Virgínia Maria Vasconcelos Leal no artigo O feminismo como agente de mudanças

no campo literário brasileiro, afirma que: “Ser uma escritora contemporânea é dialogar

com a história da inserção da mulher no campo literário, considerando-se a atuação dos movimentos feministas como força social.” (LEAL, 2010, p. 183).

Desta maneira, pode-se afirmar que Ana Maria Gonçalves, ao dar voz a sua protagonista, mulher e negra, demonstra o olhar de uma mulher sobre a vida de outras

mulheres, e as implicações de ser mulher em uma sociedade patriarcal e escravocrata, que buscava de todas as formas restringir o papel das mulheres brancas a hábeis donas de casa, e o das mulheres negras a amas de leite, burros de carga ou objeto sexual do seu senhor. Ela visibiliza e traduz o desejo dessas mulheres que há vários séculos já lutavam por um teto e suas quinhentas libras, como escreve Virgínia Woolf em Um teto todo seu.

O feminismo trouxe para a esfera pública o que antes sempre fora privado, a mulher e suas relações sociais e interpessoais, a busca de “um teto todo seu”, que ela almeja desde sempre, mas que ainda hoje, já no século XXI, um grande número delas ainda não conseguiu obter.

“Gênero” é um termo que se refere especificamente às pessoas e suas relações humanas. Explica os comportamentos de mulheres e homens na sociedade, permitindo a compreensão dos problemas enfrentados nas relações sociais. Teresa de Lauretis afirma que gênero: “(...) é a representação de uma relação (...) constrói uma relação entre uma entidade e outras entidades previamente constituídas como uma classe, uma relação de pertencer. (LAURENTIS, 1994, p. 210-211).
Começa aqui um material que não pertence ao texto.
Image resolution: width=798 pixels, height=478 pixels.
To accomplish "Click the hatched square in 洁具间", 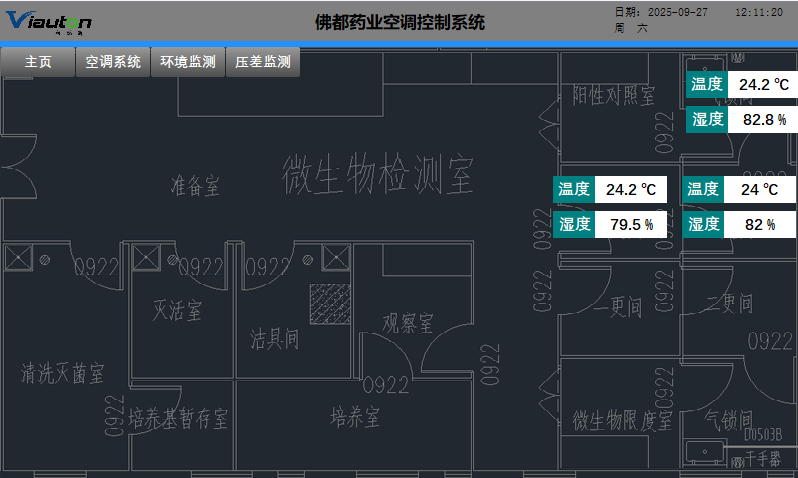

Os estudos feministas e de gênero aparecem como consequência natural do feminismo, que avançou para o espaço da teoria, tornando-se mais complexo e ao mesmo tempo abrangendo outros campos, como o da teoria literária. Nesse campo, destaca-se Showalter, com e ensaio A crítica feminina no território selvagem (SHOWALTER, 1994, p. 44), no qual afirma que muito recentemente apenas surgiu a base teórica da critica feminista. No Brasil, os estudos feministas e de gênero surgiram na década de 1980. Quando inglesas, francesas e americanas ligadas a essa teoria, já haviam vivenciado três fases distintas. Na primeira, havia uma preocupação com a misoginia da prática literária e a denúncia da marginalização da mulher no processo de formação do cânone literário ocidental. Na segunda fase, buscava-se evidenciar e recuperar as autoras e obras que tinham sido marginalizadas principalmente no século XIX. Já a terceira fase, enfatiza a análise da construção de gênero e busca revisar os conceitos dos estudos literários além das teorias masculinas. Essas fases e orientações propostas pelas feministas estrangeiras funcionaram como paradigmas aos estudos de críticas literárias feministas no Brasil. (LIMA, 2010, p. 62, RIBEIRO, 2006, p. 25-26).

[...] as críticas feministas acreditam que a dimensão estética inclui tanto os temas quanto as formas, tanto os significados sociais quanto os anseios psíquicos. Elas são céticas em relação à visão de que a experiência estética possa ser completamente desinteressada, despida de qualquer referência ao mundo ou de fortes sensações prazerosas. Podemos apreciar na literatura o que não apreciaríamos na vida; a arte não é um mero espelho ou documento do mundo social. Ainda assim nossos gostos estéticos e inclinações não podem ser completamente separados de nossas vidas e interesses como seres sociais. As críticas feministas concordariam com a observação de que a experiência estética é inseparável da memória, do contexto, do significado, e também do que somos, onde estamos, e de tudo o que já aconteceu conosco. (FELSKI, 2003, p. 142).